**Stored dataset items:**
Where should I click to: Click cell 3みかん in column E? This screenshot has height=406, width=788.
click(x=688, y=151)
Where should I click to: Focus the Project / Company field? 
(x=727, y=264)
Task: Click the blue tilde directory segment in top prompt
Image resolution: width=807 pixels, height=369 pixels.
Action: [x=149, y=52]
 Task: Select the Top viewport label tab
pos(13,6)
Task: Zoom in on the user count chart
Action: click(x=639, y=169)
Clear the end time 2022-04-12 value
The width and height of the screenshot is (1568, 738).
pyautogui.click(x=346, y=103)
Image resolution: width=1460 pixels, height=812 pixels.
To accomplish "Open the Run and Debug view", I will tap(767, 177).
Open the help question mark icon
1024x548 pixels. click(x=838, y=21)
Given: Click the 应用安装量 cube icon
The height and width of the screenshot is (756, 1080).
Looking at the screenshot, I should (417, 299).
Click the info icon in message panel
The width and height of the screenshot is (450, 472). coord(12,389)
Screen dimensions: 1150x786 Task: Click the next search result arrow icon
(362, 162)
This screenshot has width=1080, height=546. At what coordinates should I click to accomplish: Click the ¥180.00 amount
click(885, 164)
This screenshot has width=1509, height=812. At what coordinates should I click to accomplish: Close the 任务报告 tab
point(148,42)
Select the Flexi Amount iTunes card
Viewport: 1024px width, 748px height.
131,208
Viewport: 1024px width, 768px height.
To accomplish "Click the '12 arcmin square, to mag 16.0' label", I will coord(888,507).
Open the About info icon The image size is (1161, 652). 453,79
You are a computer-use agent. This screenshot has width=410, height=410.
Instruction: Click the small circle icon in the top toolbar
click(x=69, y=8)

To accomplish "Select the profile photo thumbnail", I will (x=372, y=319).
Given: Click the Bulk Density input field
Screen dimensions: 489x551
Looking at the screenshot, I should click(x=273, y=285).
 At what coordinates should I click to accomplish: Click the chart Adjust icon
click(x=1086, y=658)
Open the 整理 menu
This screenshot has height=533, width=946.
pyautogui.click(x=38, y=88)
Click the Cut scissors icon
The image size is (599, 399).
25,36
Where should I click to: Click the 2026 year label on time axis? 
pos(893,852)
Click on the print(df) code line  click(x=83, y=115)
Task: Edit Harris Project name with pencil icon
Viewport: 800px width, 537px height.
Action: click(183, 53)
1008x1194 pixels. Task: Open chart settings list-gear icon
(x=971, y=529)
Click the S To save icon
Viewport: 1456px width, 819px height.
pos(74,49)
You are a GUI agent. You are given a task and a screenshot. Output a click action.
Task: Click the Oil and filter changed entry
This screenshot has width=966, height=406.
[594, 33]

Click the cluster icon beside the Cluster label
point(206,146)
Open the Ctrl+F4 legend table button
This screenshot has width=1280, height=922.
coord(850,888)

**What the exercise asks:** Convert all of the material above into a JSON array with one string per line. Omit blank lines.

**Output below:**
[
  "Where should I click to: Click cell 3みかん in column E? This screenshot has height=406, width=788.",
  "click(x=688, y=151)",
  "Where should I click to: Focus the Project / Company field? ",
  "(x=727, y=264)",
  "Task: Click the blue tilde directory segment in top prompt",
  "Image resolution: width=807 pixels, height=369 pixels.",
  "Action: [x=149, y=52]",
  " Task: Select the Top viewport label tab",
  "pos(13,6)",
  "Task: Zoom in on the user count chart",
  "Action: click(x=639, y=169)",
  "Clear the end time 2022-04-12 value",
  "The width and height of the screenshot is (1568, 738).",
  "pyautogui.click(x=346, y=103)",
  "Image resolution: width=1460 pixels, height=812 pixels.",
  "To accomplish \"Open the Run and Debug view\", I will tap(767, 177).",
  "Open the help question mark icon",
  "1024x548 pixels. click(x=838, y=21)",
  "Given: Click the 应用安装量 cube icon",
  "The height and width of the screenshot is (756, 1080).",
  "Looking at the screenshot, I should (417, 299).",
  "Click the info icon in message panel",
  "The width and height of the screenshot is (450, 472). coord(12,389)",
  "Screen dimensions: 1150x786 Task: Click the next search result arrow icon",
  "(362, 162)",
  "This screenshot has width=1080, height=546. At what coordinates should I click to accomplish: Click the ¥180.00 amount",
  "click(885, 164)",
  "This screenshot has width=1509, height=812. At what coordinates should I click to accomplish: Close the 任务报告 tab",
  "point(148,42)",
  "Select the Flexi Amount iTunes card",
  "Viewport: 1024px width, 748px height.",
  "131,208",
  "Viewport: 1024px width, 768px height.",
  "To accomplish \"Click the '12 arcmin square, to mag 16.0' label\", I will coord(888,507).",
  "Open the About info icon The image size is (1161, 652). 453,79",
  "You are a computer-use agent. This screenshot has width=410, height=410.",
  "Instruction: Click the small circle icon in the top toolbar",
  "click(x=69, y=8)",
  "To accomplish \"Select the profile photo thumbnail\", I will (x=372, y=319).",
  "Given: Click the Bulk Density input field",
  "Screen dimensions: 489x551",
  "Looking at the screenshot, I should click(x=273, y=285).",
  " At what coordinates should I click to accomplish: Click the chart Adjust icon",
  "click(x=1086, y=658)",
  "Open the 整理 menu",
  "This screenshot has height=533, width=946.",
  "pyautogui.click(x=38, y=88)",
  "Click the Cut scissors icon",
  "The image size is (599, 399).",
  "25,36",
  "Where should I click to: Click the 2026 year label on time axis? ",
  "pos(893,852)",
  "Click on the print(df) code line  click(x=83, y=115)",
  "Task: Edit Harris Project name with pencil icon",
  "Viewport: 800px width, 537px height.",
  "Action: click(183, 53)",
  "1008x1194 pixels. Task: Open chart settings list-gear icon",
  "(x=971, y=529)",
  "Click the S To save icon",
  "Viewport: 1456px width, 819px height.",
  "pos(74,49)",
  "You are a GUI agent. You are given a task and a screenshot. Output a click action.",
  "Task: Click the Oil and filter changed entry",
  "This screenshot has width=966, height=406.",
  "[594, 33]",
  "Click the cluster icon beside the Cluster label",
  "point(206,146)",
  "Open the Ctrl+F4 legend table button",
  "This screenshot has width=1280, height=922.",
  "coord(850,888)"
]